### What this task involves
Give the line with "The width and height of the screenshot is (502, 450)." again, along with every line below it to the end of the records, word for word.

━━━ Data provided

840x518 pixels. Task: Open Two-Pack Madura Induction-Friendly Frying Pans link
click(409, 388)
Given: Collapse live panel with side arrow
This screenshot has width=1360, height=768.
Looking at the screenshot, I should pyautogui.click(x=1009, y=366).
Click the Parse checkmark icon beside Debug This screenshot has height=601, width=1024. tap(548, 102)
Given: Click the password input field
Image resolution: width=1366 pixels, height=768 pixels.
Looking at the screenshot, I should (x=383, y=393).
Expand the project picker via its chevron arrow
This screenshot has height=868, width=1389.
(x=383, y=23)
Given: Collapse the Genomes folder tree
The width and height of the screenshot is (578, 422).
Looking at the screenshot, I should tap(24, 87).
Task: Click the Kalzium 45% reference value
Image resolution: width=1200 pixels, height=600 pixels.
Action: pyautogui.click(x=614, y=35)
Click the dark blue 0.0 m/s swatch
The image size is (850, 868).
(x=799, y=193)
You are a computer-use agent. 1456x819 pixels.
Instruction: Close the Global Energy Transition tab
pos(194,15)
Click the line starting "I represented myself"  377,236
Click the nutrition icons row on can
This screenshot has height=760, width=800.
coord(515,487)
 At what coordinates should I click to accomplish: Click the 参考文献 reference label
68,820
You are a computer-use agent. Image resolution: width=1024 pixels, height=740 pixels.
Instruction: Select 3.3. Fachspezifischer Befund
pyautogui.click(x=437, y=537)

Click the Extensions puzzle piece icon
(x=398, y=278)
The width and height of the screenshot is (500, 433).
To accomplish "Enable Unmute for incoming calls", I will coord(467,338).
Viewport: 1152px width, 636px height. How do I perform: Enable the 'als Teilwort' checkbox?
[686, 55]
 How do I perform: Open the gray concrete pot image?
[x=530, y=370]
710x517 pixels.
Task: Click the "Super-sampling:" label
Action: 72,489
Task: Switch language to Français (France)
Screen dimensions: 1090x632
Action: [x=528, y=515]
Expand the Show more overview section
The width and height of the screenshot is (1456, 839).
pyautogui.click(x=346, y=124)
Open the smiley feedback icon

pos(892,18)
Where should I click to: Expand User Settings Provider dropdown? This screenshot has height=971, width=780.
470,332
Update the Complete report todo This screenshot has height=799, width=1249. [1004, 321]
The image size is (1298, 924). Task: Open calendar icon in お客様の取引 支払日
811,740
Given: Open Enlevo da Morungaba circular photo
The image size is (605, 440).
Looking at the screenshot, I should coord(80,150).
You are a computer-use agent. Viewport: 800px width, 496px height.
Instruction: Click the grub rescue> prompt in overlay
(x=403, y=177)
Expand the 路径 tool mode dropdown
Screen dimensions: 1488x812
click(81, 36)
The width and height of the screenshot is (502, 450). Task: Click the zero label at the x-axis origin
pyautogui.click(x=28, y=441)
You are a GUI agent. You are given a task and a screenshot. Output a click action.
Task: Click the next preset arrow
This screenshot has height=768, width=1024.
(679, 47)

━━━━━━

### Response to this exercise
The width and height of the screenshot is (502, 450). Task: Click the zero label at the x-axis origin
pyautogui.click(x=28, y=441)
You are a GUI agent. You are given a task and a screenshot. Output a click action.
Task: Click the next preset arrow
This screenshot has height=768, width=1024.
(679, 47)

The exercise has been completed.